Here :math:`\tilde K` is upper triangular and :math:`\tilde R` is orthogonal. Note that they are not the final intrinsics and extrinsics yet due to scale and orientation ambiguity. Note the following (:math:`\tilde K_{12}` may be a non-zero but very small number, we ignore it here):

.. math::

    \tilde K\tilde R = \left[\begin{matrix}\tilde K_{11} & 0 & \tilde K_{13}\\0 & \tilde K_{22} & \tilde K_{23}\\0 & 0 & \tilde K_{33}\end{matrix}\right]\left[\begin{matrix}\tilde r_1^T\\\tilde r_2^T\\\tilde r_3^T\end{matrix}\right]=\left[\begin{matrix}\tilde K_{11}\tilde r_1^T+\tilde K_{13}\tilde r_3^T\\\tilde K_{22}\tilde r_2^T+\tilde K_{23}\tilde r_3^T\\\tilde K_{33}\tilde r_3^T\end{matrix}\right]

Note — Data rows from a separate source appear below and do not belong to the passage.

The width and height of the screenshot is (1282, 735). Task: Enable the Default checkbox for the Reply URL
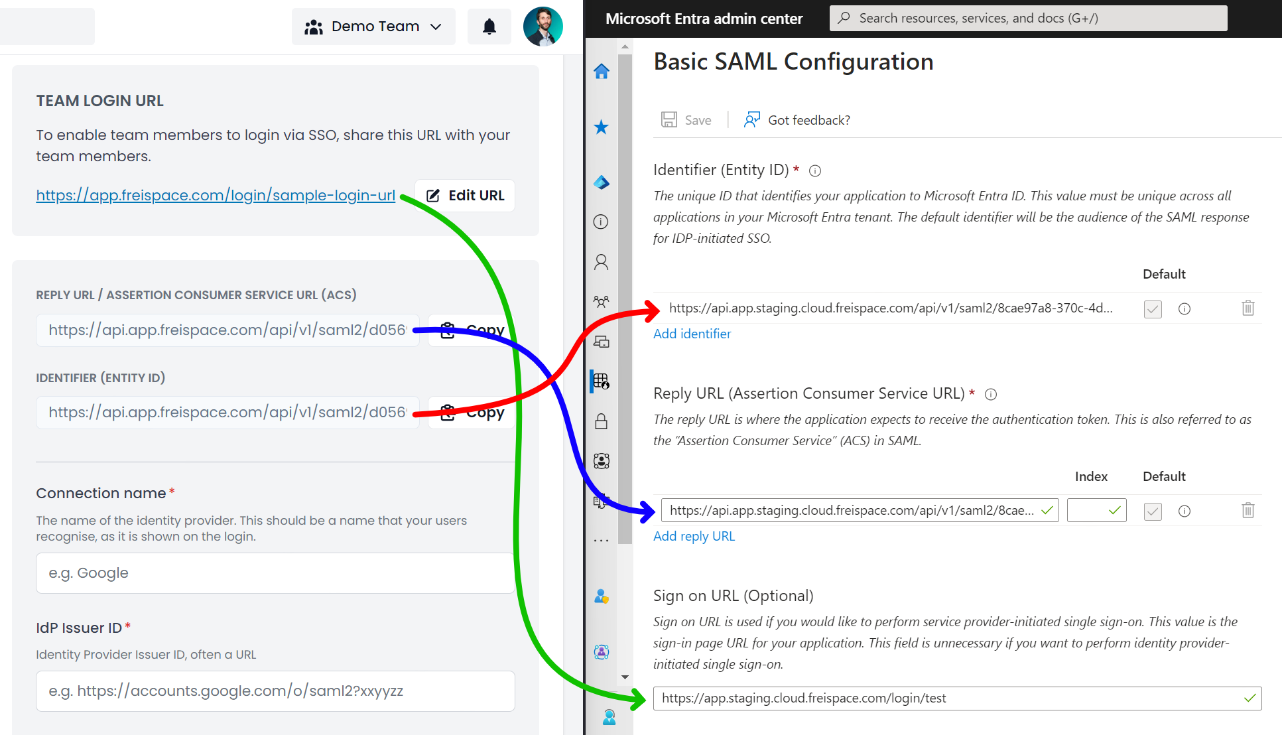(1152, 511)
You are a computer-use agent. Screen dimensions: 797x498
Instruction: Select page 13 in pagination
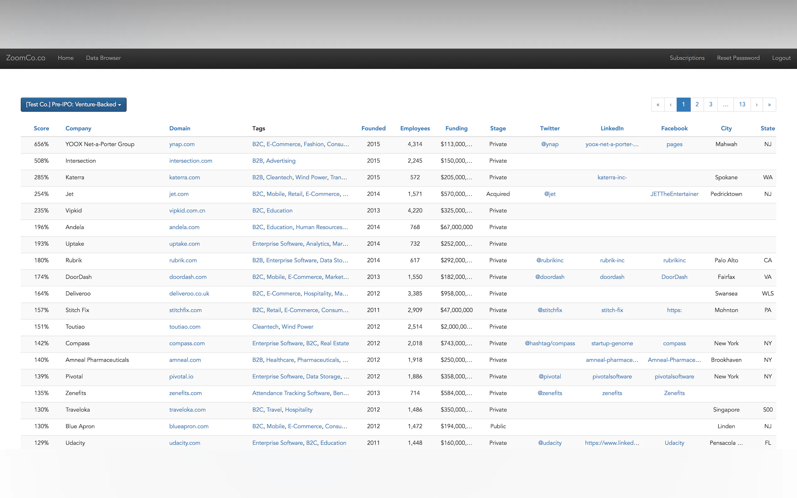(742, 104)
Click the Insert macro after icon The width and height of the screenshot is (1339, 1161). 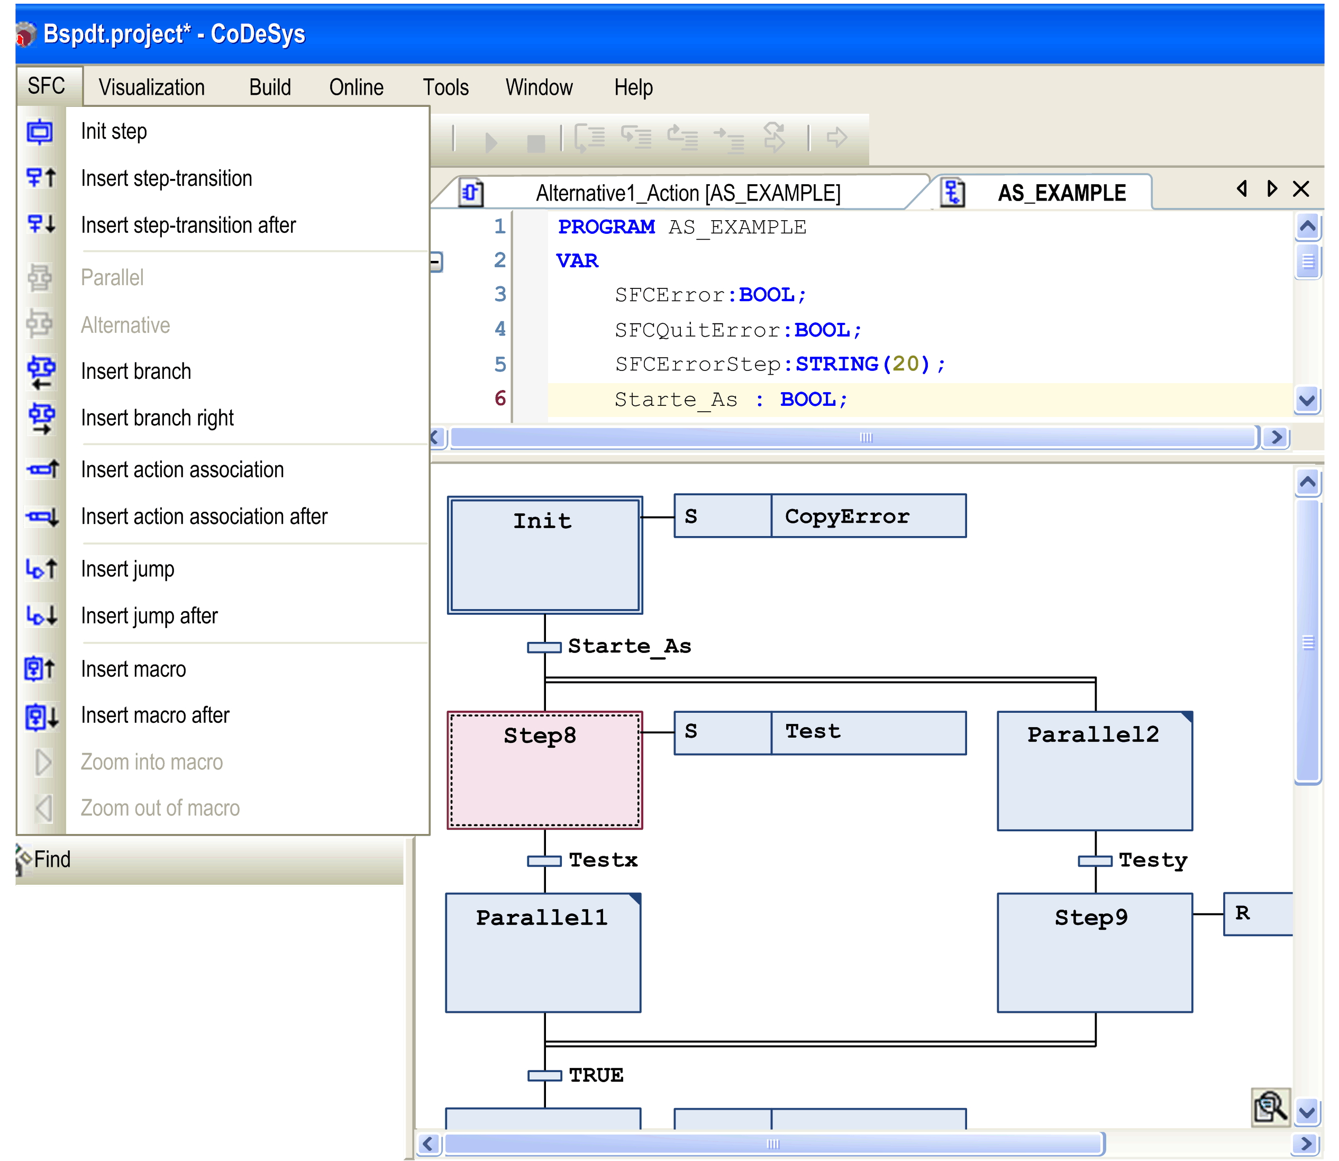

So, reversing a sign for some column in :math:`\tilde K` is equivalent to reversing a sign for some row in :math:`\tilde R`. We can now correct the orientation using the following procedure:

1. Check if :math:`\tilde K_{11}<0`. If so, reverse the signs of the first column of :math:`\tilde K` and :math:`\tilde r_1^T`.

2. Check if :math:`\tilde K_{22}<0`. If so, reverse the signs of the second column of :math:`\tilde K` and :math:`\tilde r_2^T`.

3. Check if :math:`\tilde K_{33}<0`. If so, reverse the signs of the third column of :math:`\tilde K` and :math:`\tilde r_3^T`.

Assuming :math:`\tilde K` and :math:`\tilde R` now have rectified orientation, we finally set


.. math::

    K=\tilde K/\tilde K_{22},\quad R=\tilde R,\quad t=-Rp.